It was a royal kilt, scarlet edged with gold. The belt that
went with it was rich, gold leaved over thickly carved leather, and he suffered
the full weight of northern ornament: rings, armlets, necklaces, earrings of
pure and heavy gold lightened with a gem or two; strings of gold and ruby woven
in his hair, and threads of gold in the curls of his beard. He was blinding;
dazzling; glorious. “Since,” he said, “after all, I am receiving the Regent of Asanion.”

“He’s not going to approve,” Godri observed.

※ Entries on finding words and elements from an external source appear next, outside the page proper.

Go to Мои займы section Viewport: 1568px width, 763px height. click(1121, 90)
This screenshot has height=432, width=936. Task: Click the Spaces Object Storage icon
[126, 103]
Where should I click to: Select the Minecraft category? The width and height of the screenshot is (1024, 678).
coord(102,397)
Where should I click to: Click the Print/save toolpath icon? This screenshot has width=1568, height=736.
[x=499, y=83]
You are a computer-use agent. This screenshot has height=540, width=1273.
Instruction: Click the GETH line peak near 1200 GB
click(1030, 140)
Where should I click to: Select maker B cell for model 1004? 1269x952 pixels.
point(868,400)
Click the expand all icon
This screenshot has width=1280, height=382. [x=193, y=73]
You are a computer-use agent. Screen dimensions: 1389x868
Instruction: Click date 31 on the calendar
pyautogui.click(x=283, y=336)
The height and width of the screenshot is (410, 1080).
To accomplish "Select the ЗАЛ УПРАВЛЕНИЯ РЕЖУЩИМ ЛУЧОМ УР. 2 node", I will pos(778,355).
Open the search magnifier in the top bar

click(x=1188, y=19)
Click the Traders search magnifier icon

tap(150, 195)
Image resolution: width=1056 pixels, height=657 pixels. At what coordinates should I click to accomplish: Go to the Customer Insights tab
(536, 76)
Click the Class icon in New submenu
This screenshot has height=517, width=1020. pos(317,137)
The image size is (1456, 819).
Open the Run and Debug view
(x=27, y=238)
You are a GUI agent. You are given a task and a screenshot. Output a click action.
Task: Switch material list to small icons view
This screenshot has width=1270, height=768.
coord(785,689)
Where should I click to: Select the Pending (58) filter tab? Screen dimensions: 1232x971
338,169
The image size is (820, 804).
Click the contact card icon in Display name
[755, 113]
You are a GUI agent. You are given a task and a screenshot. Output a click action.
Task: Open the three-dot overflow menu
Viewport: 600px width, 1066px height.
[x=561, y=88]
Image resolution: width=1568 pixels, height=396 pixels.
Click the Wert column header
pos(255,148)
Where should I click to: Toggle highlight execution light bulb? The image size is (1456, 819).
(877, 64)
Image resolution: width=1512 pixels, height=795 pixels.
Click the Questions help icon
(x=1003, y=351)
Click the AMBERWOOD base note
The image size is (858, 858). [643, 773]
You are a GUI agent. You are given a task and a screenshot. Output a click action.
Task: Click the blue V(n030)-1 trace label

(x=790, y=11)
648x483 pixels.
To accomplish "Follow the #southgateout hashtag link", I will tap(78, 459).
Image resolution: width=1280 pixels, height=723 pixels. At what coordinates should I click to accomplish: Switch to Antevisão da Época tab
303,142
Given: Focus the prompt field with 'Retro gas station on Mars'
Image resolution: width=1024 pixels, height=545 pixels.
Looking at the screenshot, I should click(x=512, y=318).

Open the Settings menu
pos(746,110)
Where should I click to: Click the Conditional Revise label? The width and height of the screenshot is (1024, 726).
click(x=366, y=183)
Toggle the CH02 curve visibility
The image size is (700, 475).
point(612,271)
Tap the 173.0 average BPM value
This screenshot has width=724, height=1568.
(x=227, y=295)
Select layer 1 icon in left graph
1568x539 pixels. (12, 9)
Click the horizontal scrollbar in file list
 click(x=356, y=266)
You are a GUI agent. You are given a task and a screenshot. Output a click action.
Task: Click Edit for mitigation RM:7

“Alas for his grace,” said Estarion.

o0o

The hall was as cool as anything could be in this climate.
Its lofty dome held off the worst of the heat, and its many-colored stone kept
to itself the coolness of the night. A pair of servants wielded gilded fans,
cooling Estarion with their breezes.

The chair on which he sat was not too uncomfortable as
thrones went. Asanians knew the virtue of cushions, too much so when it came to
their beds, but thoroughly satisfactory under his rump. He rested his foot on
the living stool that presented itself: Ulyai, who judged herself more truly
needed where he was than with Sidani.

She was not forthcoming as to the woman’s whereabouts.
Safe
, she informed him in the image of an
ul-queen laired with her cubs. He decided to trust her. In the circumstances he
had little choice.

His own escort was present only in part. Most of the
courtiers were still asleep or amusing themselves as courtiers could in a
foreign city. His Guard was halved to those on day-duty. His mother was there,
of course, and Iburan, and one or two priest-mages. Not Vanyi. Everyone else in
that hall was Asanian.

A small shiver ran down Estarion’s spine. So many yellow
faces. So many minds turned on him, and not one level pair of eyes.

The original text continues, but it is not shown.